The intermediate violations reinforce the picture. Multi-use utensils that are not properly cleaned develop bacterial biofilms within 24 hours, films that standard cleaning does not remove. Cold holding equipment documented as inadequate cannot keep food out of the temperature range where bacterial growth accelerates. And single-use items that are being reused introduce contamination from prior contact.

Inadequate toilet facilities round out the list. When restroom conditions discourage employees from using facilities properly, handwashing frequency drops. That connects directly back to the handwashing technique violation documented in the same inspection.

The Longer Record

June 23 was not an anomaly. State records show Islands Pancake House has been inspected 31 times and has accumulated 464 total violations across that history.

The eight most recent inspections before June 23 tell a consistent story. On February 12, 2026, inspectors found four high-severity violations. On May 13, 2025, they found nine high-severity and three intermediate violations. On February 28, 2024, they found ten high-severity and three intermediate violations. On March 18, 2025, they found six high-severity and seven intermediate violations.

The facility has never been emergency-closed. Not once across 31 inspections and 464 violations.

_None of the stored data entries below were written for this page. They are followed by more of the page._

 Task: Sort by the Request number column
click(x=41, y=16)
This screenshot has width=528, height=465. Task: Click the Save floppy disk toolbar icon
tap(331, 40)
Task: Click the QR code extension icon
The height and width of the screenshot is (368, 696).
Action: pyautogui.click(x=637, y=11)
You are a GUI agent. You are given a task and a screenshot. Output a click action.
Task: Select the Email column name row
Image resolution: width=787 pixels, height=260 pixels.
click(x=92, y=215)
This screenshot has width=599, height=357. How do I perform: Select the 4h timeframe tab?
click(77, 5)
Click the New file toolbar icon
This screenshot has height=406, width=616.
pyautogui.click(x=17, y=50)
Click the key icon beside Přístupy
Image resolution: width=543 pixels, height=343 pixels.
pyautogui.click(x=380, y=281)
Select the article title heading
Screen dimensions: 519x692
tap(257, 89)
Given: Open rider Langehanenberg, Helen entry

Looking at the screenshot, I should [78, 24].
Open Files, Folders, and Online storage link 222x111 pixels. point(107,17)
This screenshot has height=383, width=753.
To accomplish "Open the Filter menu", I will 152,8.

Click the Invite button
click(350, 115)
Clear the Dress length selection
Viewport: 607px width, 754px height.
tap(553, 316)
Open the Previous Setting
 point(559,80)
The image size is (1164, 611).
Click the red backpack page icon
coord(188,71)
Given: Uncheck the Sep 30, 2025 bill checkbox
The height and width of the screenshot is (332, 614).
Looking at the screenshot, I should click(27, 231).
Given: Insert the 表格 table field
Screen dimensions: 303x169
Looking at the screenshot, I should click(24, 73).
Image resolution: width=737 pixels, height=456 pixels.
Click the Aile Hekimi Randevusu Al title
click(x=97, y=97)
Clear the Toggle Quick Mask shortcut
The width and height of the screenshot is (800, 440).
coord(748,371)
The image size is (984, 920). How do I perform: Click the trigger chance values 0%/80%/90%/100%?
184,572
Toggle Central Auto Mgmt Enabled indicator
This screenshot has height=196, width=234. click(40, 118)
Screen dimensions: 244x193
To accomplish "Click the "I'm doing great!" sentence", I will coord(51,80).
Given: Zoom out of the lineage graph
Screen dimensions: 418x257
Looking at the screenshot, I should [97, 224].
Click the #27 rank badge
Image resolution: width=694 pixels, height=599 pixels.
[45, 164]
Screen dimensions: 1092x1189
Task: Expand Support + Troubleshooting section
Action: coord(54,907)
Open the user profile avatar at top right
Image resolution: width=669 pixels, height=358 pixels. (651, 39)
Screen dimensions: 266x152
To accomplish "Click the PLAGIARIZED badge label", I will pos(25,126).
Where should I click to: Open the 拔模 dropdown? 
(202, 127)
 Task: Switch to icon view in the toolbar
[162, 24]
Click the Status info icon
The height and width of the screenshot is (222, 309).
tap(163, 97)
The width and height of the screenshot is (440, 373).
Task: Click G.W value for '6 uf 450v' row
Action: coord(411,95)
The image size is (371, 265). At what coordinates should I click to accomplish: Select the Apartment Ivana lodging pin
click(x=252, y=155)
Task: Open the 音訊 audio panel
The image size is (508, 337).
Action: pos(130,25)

The two inspections in late August 2025, one on the 26th and a follow-up on the 27th, show the pattern that recurs throughout this record. The August 26 visit produced five high-severity violations. The August 27 follow-up dropped to one high-severity violation, suggesting the facility can correct problems when pressed. Then the May 2025 inspection arrived with nine high-severity violations, and the cycle continued.

The October 2024 inspection produced five high-severity and four intermediate violations. The March 2024 inspection produced four high-severity and two intermediate violations. There is no inspection in the recent record that came back clean.

Open for Business

State inspectors have discretion in ordering emergency closures. The threshold is an "imminent threat to public health," a standard that includes active pest infestations, sewage backups, and certain combinations of violations. Six high-severity violations, including employees not reporting illness and unsanitized food contact surfaces, did not meet that threshold on June 23.

Islands Pancake House served customers that day. It has served customers through 31 inspections and 464 violations without a single emergency closure order.

The June 23 inspection record is on file with the Florida Department of Business and Professional Regulation. The restaurant remained open.